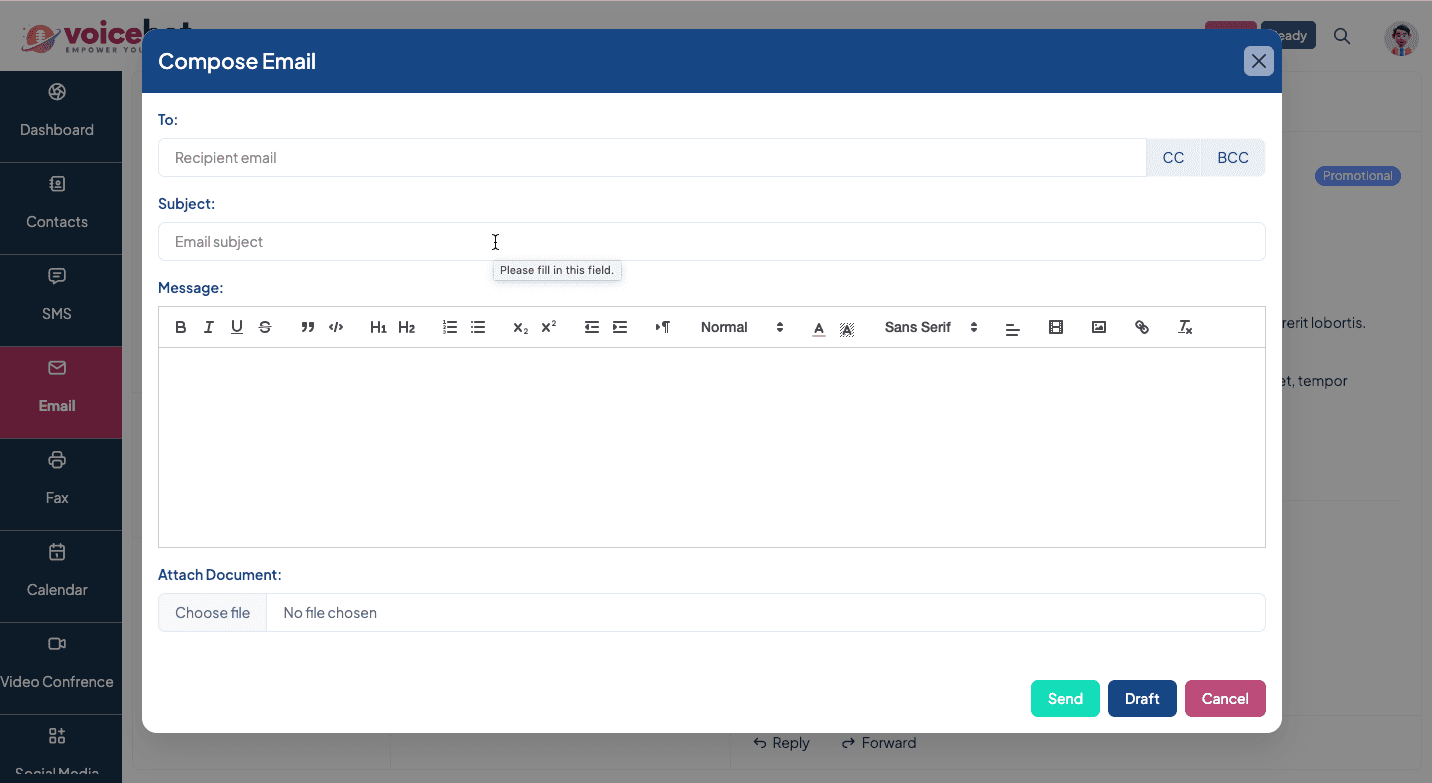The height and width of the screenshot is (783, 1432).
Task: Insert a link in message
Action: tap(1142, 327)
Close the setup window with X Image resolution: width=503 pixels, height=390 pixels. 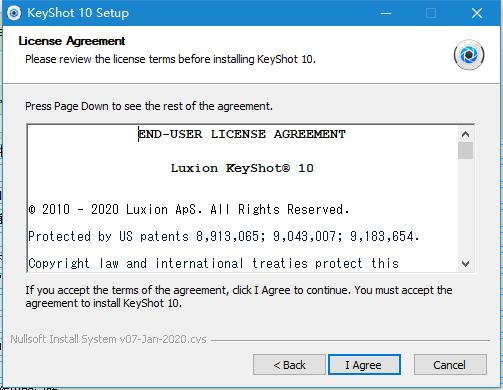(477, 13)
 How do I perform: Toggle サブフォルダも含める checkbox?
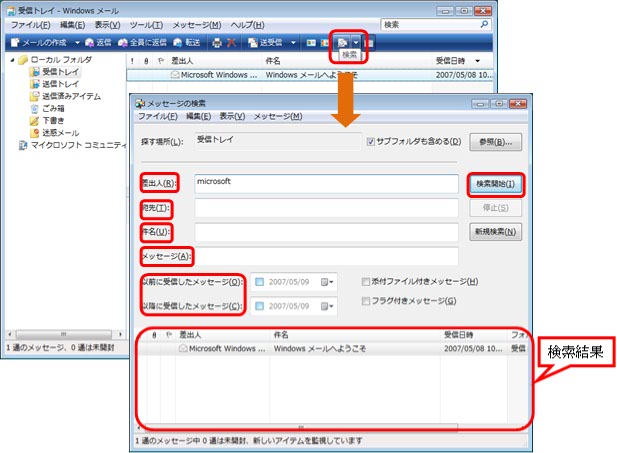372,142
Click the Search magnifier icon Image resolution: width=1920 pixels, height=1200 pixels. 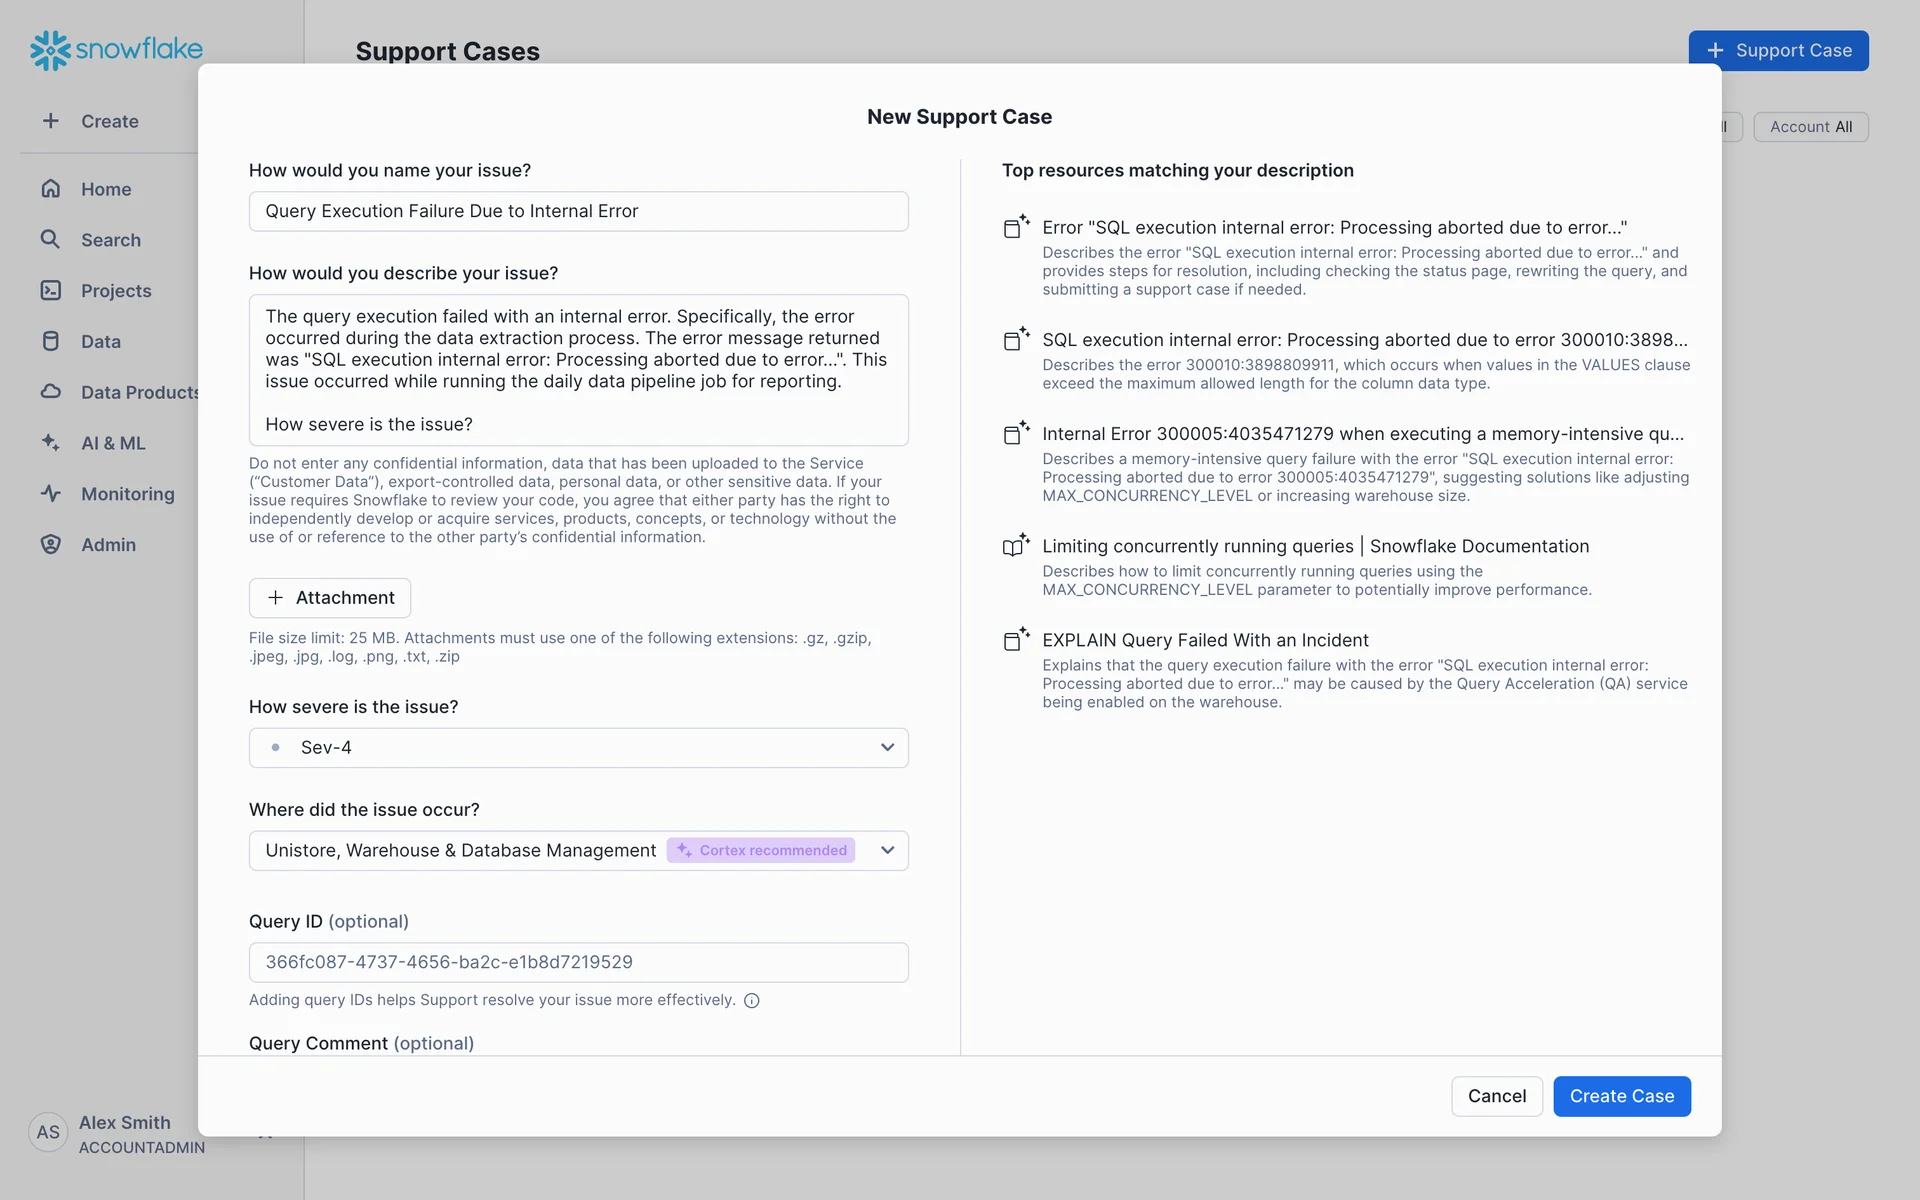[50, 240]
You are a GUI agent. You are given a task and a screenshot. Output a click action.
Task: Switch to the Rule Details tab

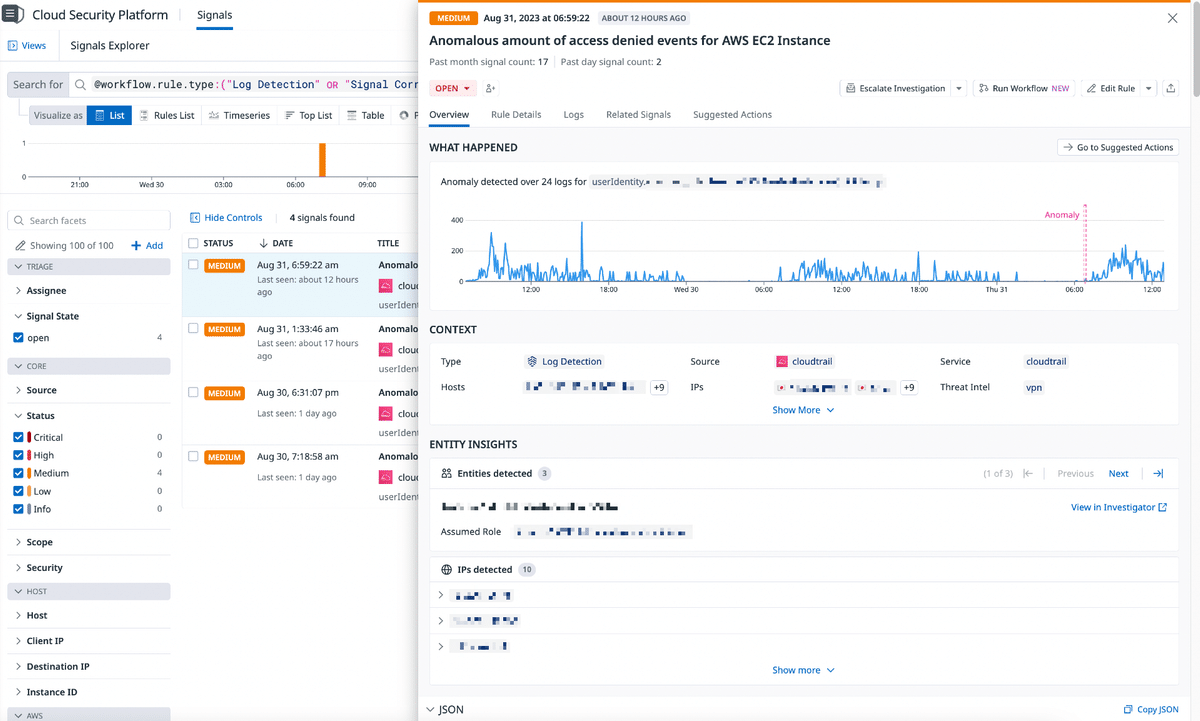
___
▶ [The task]
The lines from the one holding "You are a GUI" through the end of the material above are to be echoed exactly, both ends included. Do not include pictures.

▶ [Output for this task]
You are a GUI agent. You are given a task and a screenshot. Output a click action.
Task: Switch to the Rule Details tab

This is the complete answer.